Родные пороки, справедливо раздражающие чужих, должны были бы выгореть в революцию. Так не случилось. Разрешенная теперь русская философия, если судить по большинству публикаций, снова на свою погибель купается в нездравом воодушевлении. Делается вид, будто бы нетрезвое, нелогичное, дымное это и есть наша особенность. Перед Западом особенно делается вид, будто срываться с обрывов для русских привычно, это им здорово. На то они и русские, чтобы гибельно заблуждаться, грешить и каяться. На Западе торговля русской духовной экзотикой, интерес к которой по существу этнографический, находит сбыт[89].

Настоящая русская мысль имела мало общего с московским оптимизмом, как Маркс и Энгельс назвали русское славянофильство. Образ русской философии, сколоченный из ее самых растрепанных черт, космизма, софиологии, символического мироощущения, соборности, и есть первая головная боль этой мысли. Названные вещи у нас явно есть. Есть например космизм как народное мироотношение. Не успев стать делом мысли, эти вещи однако превращаются в знаки, под которыми не мысль, а новый активизм отстаивает свои позиции в борьбе с западным рационализмом или католичеством.

Объявляя себя другой чем западная, русская мысль теряет из виду и себя и Запад. Русской мыслью надо называть просто мысль в России. Ей поэтому нет ничего ближе чем тоже мысль, которая есть на Западе. Обе мысли одно.

Русским мыслителем будем называть того, кто причастен к умному деланию, продолжающемуся тысячелетие на восточноевропейских, потом сибирских просторах на славянских и неславянских языках; в нем участвуют славяне, прибалтийцы, тюрки, буряты; ему придала размах небывалая задача нового ренессанса.

*

Врачи с готовым рецептом в навязчивой руке тормошат больного, еще разбитого оцепенелой слабостью раннего выздоровления.
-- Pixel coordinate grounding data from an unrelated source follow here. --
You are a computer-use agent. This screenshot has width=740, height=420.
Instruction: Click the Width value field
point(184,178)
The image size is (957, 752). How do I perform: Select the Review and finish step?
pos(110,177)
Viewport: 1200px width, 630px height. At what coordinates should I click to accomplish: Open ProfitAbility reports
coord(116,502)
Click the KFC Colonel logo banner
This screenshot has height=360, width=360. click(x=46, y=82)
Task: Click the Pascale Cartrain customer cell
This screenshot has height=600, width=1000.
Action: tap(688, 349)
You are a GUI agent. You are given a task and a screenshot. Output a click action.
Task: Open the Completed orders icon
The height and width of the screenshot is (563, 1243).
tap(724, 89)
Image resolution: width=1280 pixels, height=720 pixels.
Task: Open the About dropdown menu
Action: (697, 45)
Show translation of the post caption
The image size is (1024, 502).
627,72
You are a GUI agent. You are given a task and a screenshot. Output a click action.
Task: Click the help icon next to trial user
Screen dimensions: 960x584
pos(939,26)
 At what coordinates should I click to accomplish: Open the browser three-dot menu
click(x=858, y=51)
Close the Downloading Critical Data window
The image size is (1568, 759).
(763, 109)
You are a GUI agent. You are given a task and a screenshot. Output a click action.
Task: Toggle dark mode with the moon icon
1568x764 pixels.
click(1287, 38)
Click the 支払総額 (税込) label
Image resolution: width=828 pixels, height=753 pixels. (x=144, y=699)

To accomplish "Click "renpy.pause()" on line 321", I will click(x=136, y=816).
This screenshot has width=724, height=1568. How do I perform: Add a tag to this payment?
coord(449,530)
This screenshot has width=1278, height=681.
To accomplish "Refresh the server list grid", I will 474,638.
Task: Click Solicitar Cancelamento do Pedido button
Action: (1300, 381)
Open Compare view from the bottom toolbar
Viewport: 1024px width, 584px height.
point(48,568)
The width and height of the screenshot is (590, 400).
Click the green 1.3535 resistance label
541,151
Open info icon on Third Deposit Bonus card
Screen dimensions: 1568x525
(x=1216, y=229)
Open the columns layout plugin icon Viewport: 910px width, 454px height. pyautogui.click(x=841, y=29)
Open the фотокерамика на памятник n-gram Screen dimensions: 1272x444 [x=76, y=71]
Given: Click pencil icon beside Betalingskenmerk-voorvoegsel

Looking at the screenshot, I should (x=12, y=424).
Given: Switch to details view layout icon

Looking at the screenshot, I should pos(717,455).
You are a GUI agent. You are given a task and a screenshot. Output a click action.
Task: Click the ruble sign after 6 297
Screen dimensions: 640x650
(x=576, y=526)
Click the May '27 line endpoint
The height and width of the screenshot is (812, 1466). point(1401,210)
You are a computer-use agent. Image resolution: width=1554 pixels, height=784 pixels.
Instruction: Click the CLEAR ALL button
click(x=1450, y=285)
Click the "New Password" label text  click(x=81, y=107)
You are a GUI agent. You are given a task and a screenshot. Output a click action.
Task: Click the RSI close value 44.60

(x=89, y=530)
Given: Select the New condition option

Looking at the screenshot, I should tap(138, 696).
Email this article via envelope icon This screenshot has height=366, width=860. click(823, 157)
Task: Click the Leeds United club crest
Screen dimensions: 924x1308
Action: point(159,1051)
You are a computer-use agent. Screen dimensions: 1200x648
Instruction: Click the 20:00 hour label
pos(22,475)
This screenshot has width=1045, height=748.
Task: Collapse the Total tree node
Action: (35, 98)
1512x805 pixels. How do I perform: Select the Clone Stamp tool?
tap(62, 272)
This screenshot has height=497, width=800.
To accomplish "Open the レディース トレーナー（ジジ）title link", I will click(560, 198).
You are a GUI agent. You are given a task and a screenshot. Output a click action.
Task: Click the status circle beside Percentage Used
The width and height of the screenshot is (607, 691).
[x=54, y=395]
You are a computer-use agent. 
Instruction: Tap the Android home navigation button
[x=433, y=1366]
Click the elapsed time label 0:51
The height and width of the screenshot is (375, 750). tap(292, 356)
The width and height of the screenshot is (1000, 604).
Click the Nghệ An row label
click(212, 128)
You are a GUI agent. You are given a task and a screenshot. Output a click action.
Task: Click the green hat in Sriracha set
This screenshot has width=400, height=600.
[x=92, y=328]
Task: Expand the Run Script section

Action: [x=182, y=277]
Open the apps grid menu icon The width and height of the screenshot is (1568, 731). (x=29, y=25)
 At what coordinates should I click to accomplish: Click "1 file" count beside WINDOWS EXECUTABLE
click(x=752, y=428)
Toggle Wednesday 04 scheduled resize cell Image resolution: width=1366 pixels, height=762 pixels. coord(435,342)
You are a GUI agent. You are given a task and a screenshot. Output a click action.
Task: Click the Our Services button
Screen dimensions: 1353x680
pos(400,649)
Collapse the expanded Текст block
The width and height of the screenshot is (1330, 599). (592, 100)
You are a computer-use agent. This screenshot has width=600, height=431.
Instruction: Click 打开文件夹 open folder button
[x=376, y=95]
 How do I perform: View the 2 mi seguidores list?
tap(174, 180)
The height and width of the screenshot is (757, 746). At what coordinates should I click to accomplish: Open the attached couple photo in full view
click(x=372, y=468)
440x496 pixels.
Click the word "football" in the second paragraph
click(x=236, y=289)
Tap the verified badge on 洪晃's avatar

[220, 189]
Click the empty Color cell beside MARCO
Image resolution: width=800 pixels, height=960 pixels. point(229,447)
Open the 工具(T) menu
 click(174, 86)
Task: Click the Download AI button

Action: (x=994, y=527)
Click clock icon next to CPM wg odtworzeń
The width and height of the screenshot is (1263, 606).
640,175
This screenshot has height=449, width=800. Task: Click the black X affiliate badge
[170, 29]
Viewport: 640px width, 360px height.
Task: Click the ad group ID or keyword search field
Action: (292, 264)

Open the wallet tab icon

Одни в надежде «нащупать (!) нечто плодотворное (!) для нашей несчастной страны» в который раз перебирают ржавые бирки, зовут от «сталинского феодального социализма» к«марксистскому постбуржуазному» (КО 26.5.1989, с. 4). Словно историей запасены впрок все нужные измы, выбирай. Учат преодолевать инфантилизм, дорастать до взрослых народов. Другие велят наоборот замкнуться от всего чужого.

Народ как человек жив тем что вмещает правду и служит ей, не себе. И что мы говорим ему в уши? А ведь мы пока имеем возможность говорить только потому что народ еще готов терпеливо слушать. Это умеет не всякий народ. Отдать должное терпеливо слушающему мы можем только если отвечаем его молчаливой глубине, его способности к правде. Иначе разоряем последнее, что еще делает народ народом, язык языком.